Dari Rasionalitas ke Retorika : Ekonomi Indonesia di Persimpangan
Sejarah ekonomi Indonesia mencatat pergeseran mendasar dalam cara negara ini mengelola perekonomian. Pada era Orde Baru, terutama sejak dekade 1970-an, kebijakan ekonomi dijalankan dengan disiplin teknokratis di bawah kepemimpinan Widjojo Nitisastro dan tim ekonom Universitas Indonesia. Rasionalitas ekonomi menjadi panglima. Setiap keputusan strategis ditimbang melalui kalkulasi biaya-manfaat, cost-effectiveness, serta analisis teknis yang relatif steril dari nuansa politis. Hasilnya, meskipun terdapat masalah serius pada aspek demokrasi dan HAM, stabilitas makroekonomi relatif terjaga, inflasi terkendali, dan Indonesia menjadi negara berkembang dengan pertumbuhan yang cukup impresif.
Namun, di era demokrasi kontemporer, lanskap itu berubah drastis. Rasionalitas ekonomi yang dingin dan kaku tidak lagi menjual. Dalam kompetisi elektoral yang ketat, kebijakan publik kini hadir dalam bentuk narasi, slogan, dan storytelling. Hilirisasi, kedaulatan pangan, ekonomi kerakyatan, revolusi industri 4.0, hingga green economy - semuanya dipasarkan bukan sebagai kalkulasi teknokratis, melainkan sebagai imajinasi kolektif yang menggerakkan hati dan pikiran publik. Ekonomi semakin dekat dengan retorika politik.
+ + + +
• [Petunjuk Tugas]
Dalam teks tentang ekonomi Indonesia di atas, kebijakan apa saja yang disebut dipasarkan sebagai imajinasi kolektif, bukan sebagai kalkulasi teknokratis? Sebutkan semuanya.

• [Data yang Diberikan]
+ + + +
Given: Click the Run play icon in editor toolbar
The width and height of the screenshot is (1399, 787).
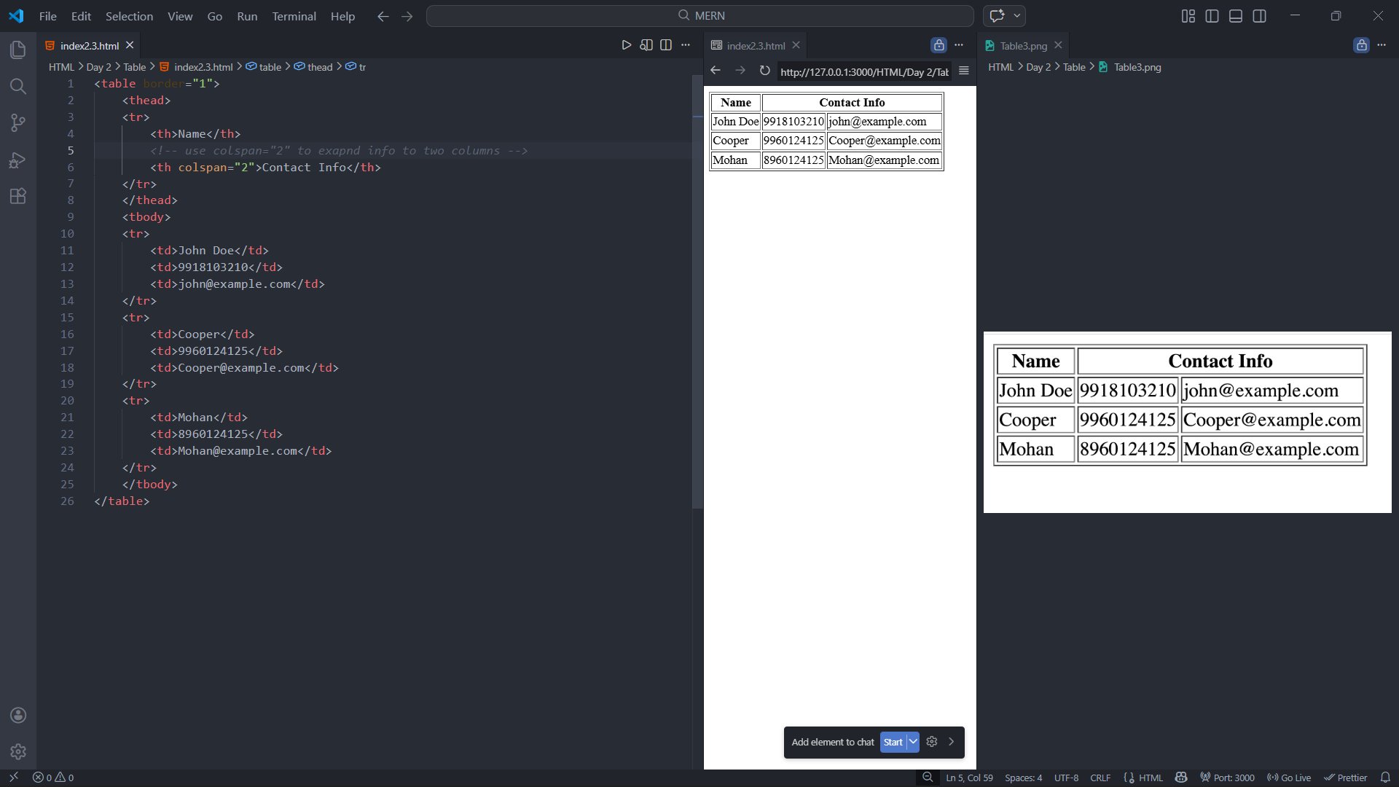Looking at the screenshot, I should [x=626, y=45].
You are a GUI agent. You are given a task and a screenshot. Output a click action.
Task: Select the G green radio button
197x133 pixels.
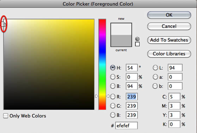pyautogui.click(x=113, y=106)
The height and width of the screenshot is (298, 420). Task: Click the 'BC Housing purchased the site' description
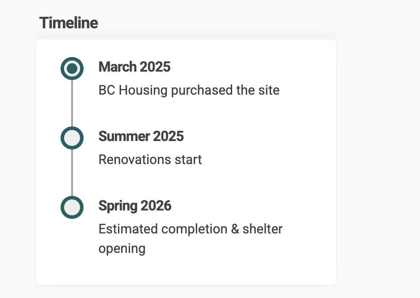point(189,90)
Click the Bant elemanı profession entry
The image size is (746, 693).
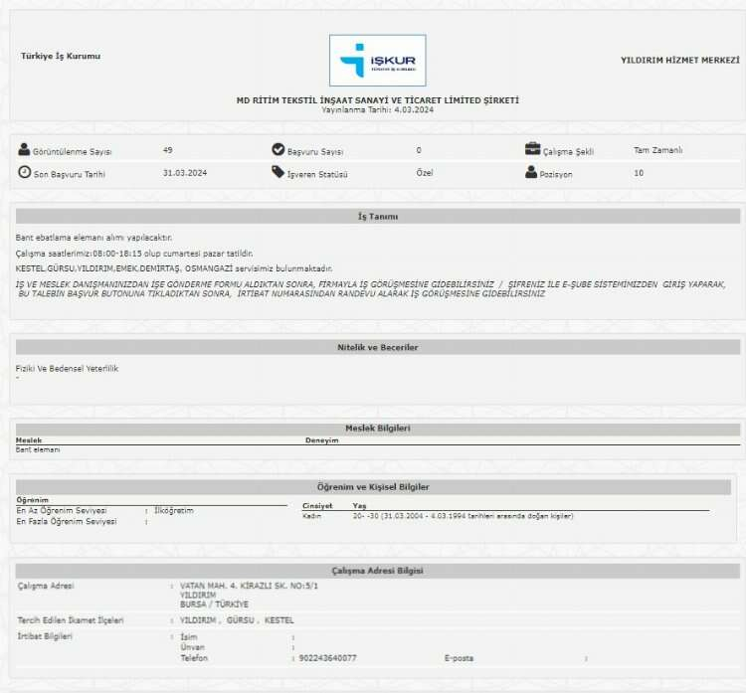point(38,450)
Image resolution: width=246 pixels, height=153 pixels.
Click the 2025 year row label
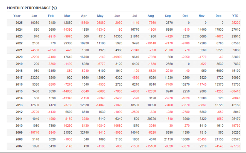pos(19,23)
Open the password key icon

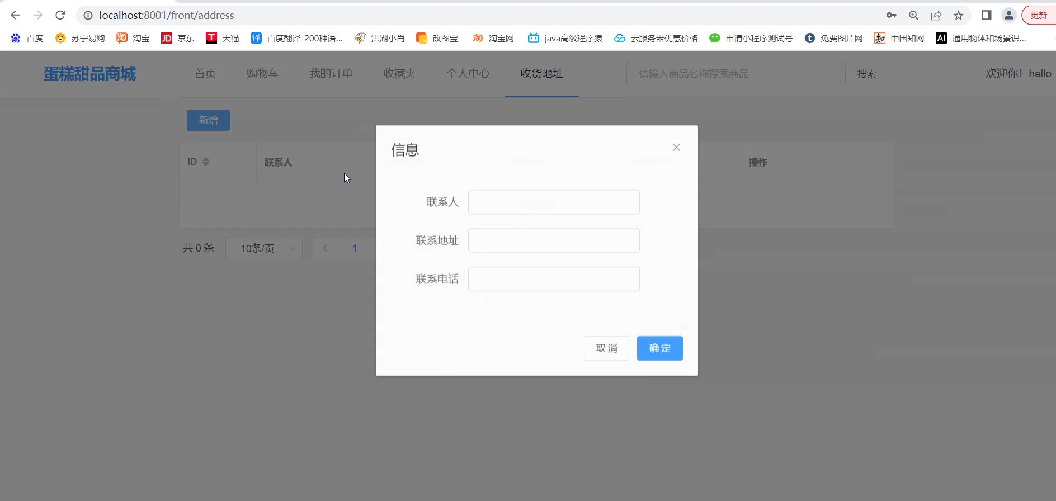[891, 15]
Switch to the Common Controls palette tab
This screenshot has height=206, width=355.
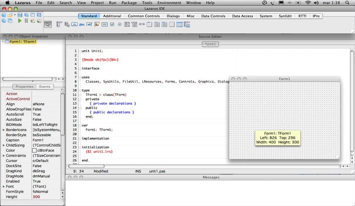[x=144, y=16]
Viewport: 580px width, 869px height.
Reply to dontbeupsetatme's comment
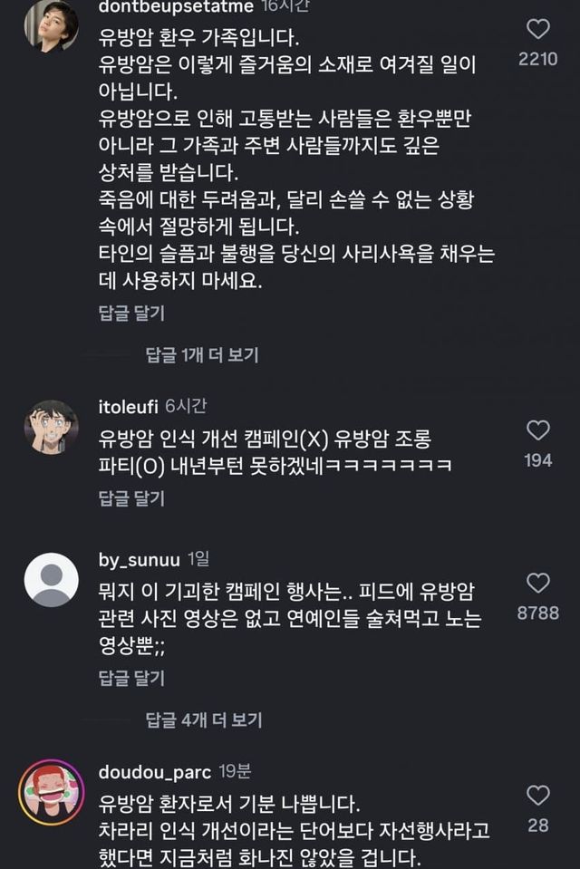click(131, 314)
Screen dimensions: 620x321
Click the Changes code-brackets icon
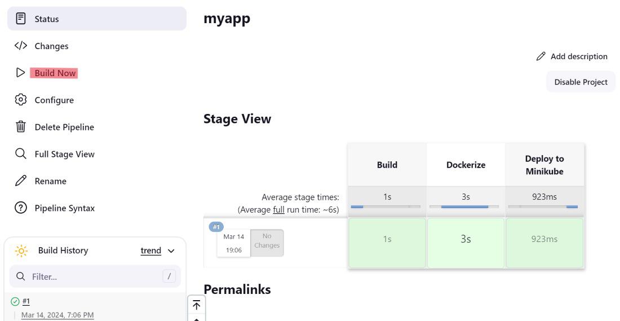[x=21, y=46]
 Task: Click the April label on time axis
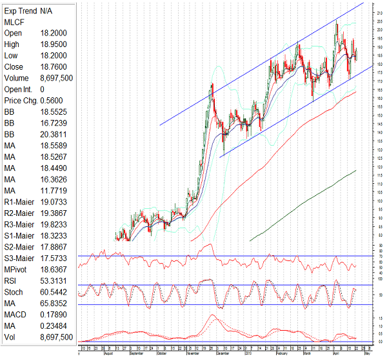(x=337, y=354)

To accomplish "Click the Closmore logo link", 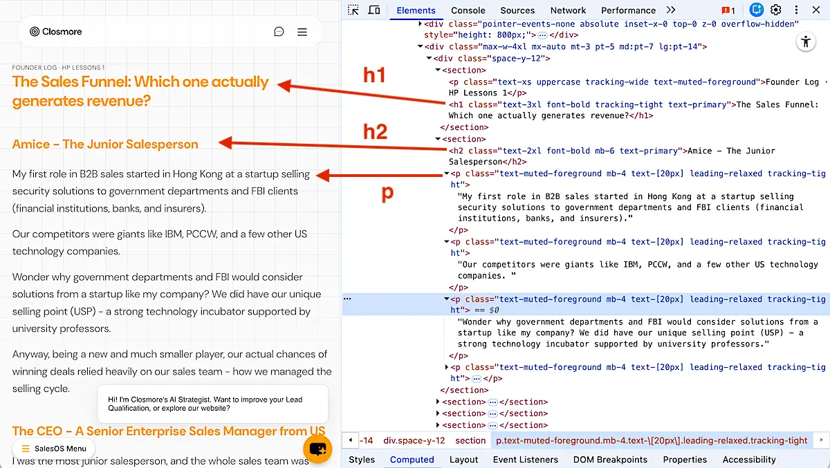I will (x=55, y=32).
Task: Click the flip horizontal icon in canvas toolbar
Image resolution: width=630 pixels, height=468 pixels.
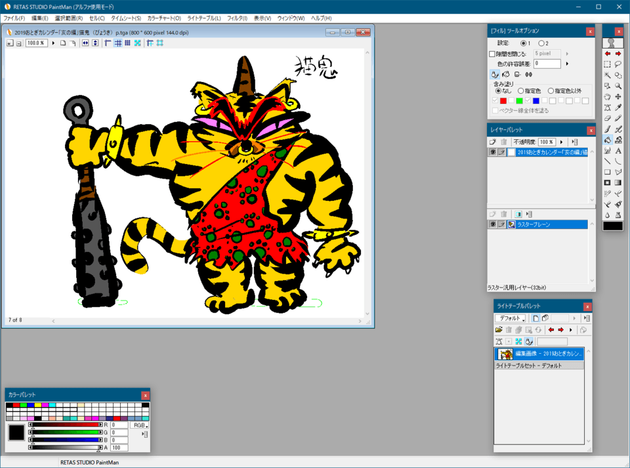Action: tap(85, 43)
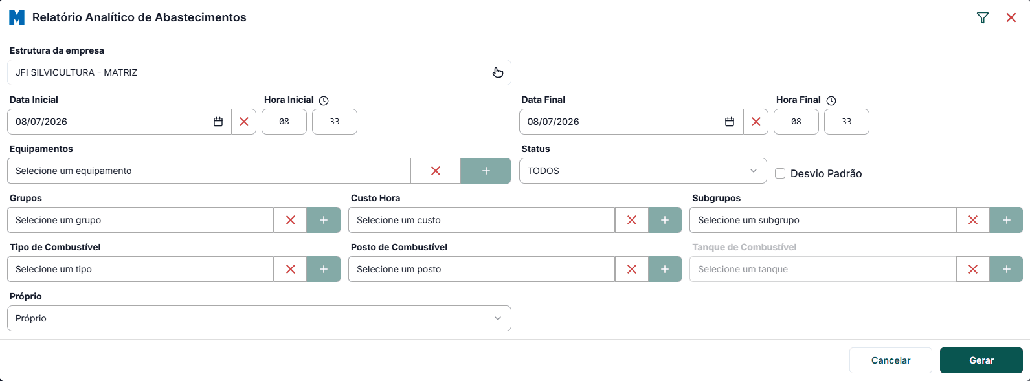Clear the Data Inicial date
The height and width of the screenshot is (381, 1030).
pyautogui.click(x=244, y=122)
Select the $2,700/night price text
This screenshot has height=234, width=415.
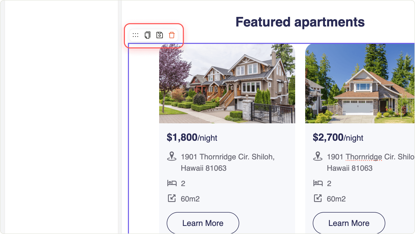pyautogui.click(x=338, y=138)
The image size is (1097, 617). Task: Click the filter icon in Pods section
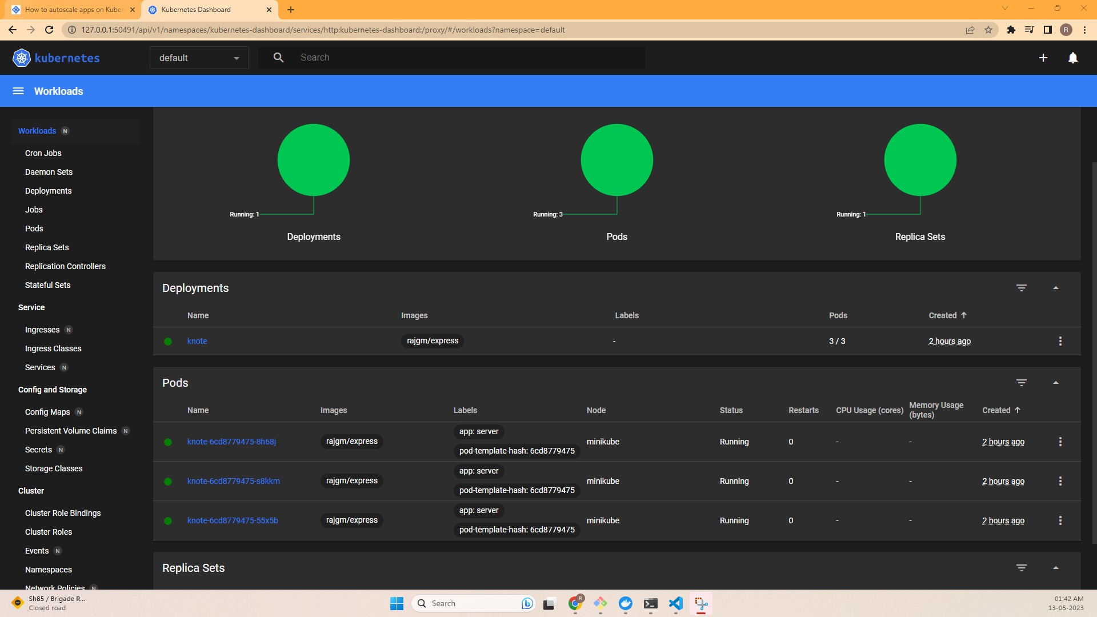(x=1022, y=383)
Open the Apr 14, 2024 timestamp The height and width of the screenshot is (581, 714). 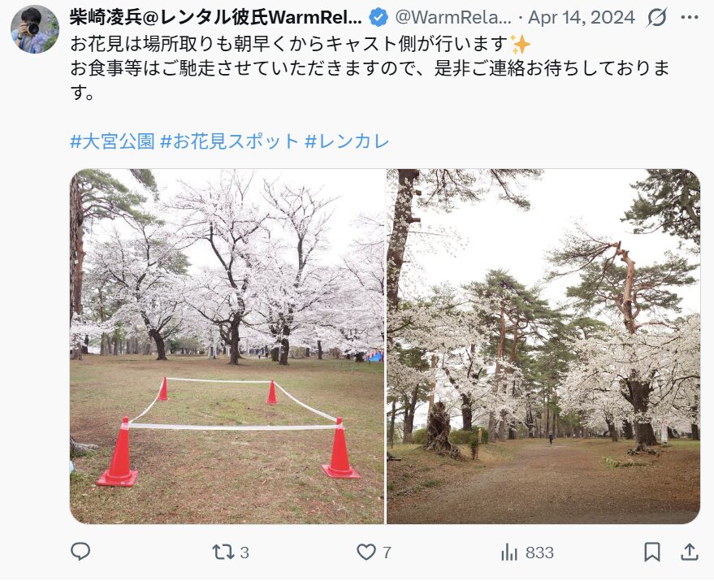click(x=582, y=18)
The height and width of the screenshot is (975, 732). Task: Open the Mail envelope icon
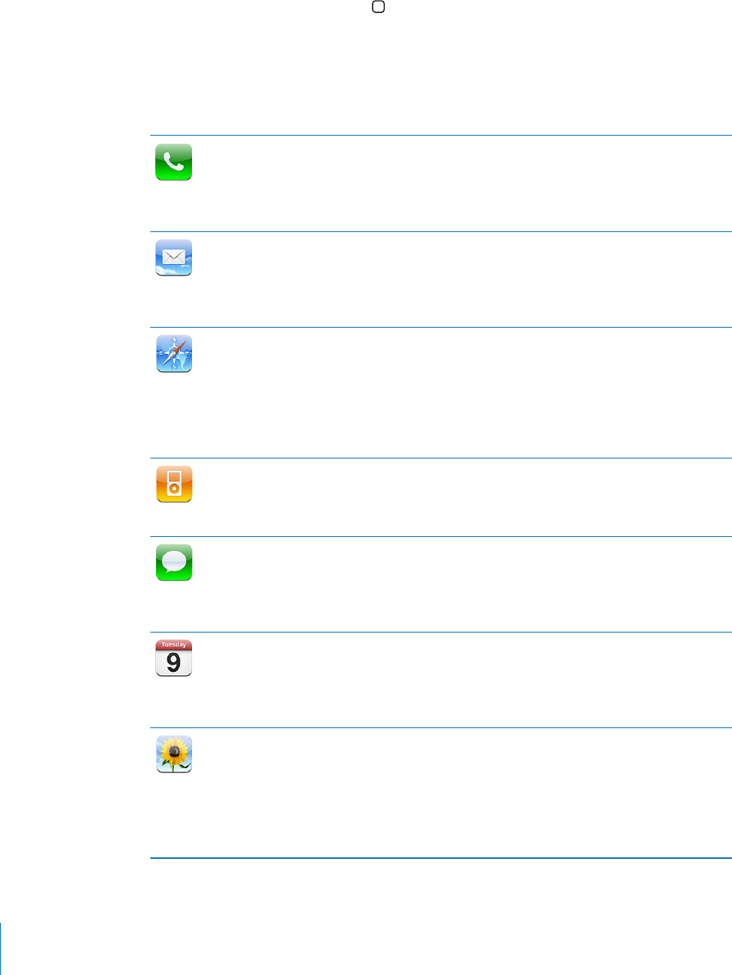pos(173,257)
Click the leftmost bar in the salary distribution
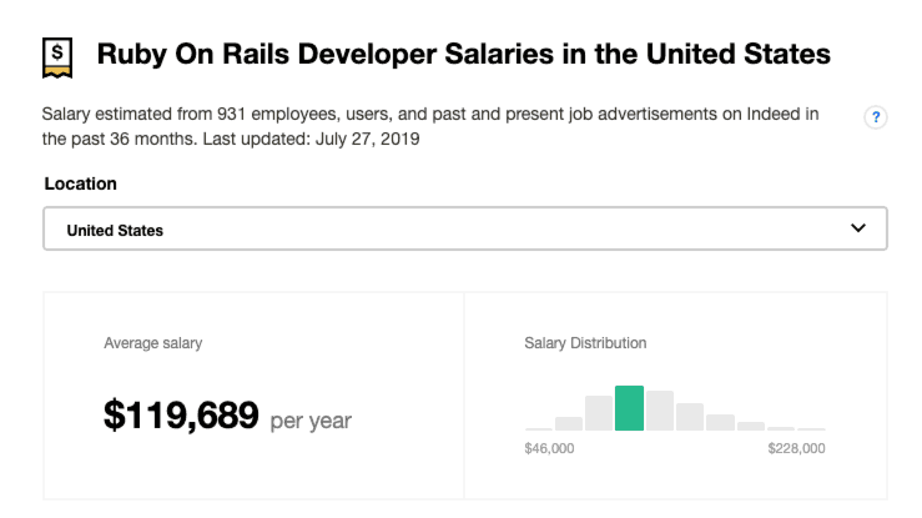Image resolution: width=922 pixels, height=518 pixels. coord(539,428)
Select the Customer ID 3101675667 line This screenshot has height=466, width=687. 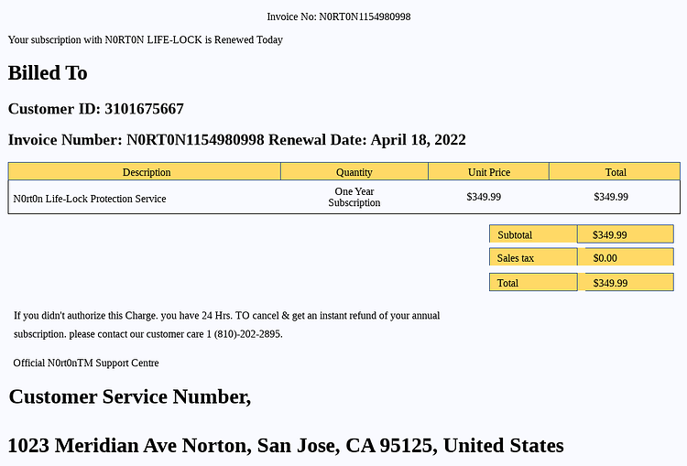pyautogui.click(x=96, y=109)
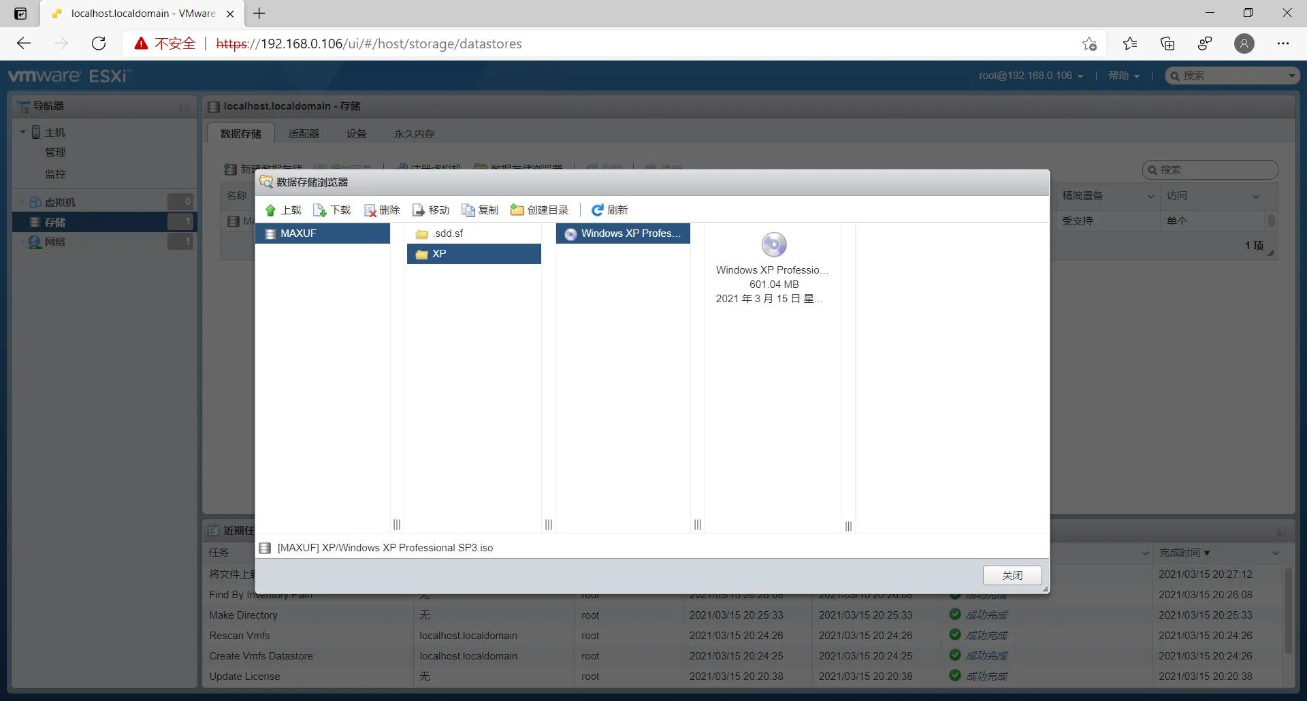Viewport: 1307px width, 701px height.
Task: Click the 关闭 button to close the dialog
Action: [1012, 575]
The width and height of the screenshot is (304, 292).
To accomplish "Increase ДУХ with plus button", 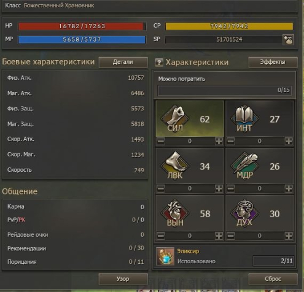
+ + + +
• [Jawaban Benar]
Hilirisasi, kedaulatan pangan, ekonomi kerakyatan, revolusi industri 4.0, dan green economy.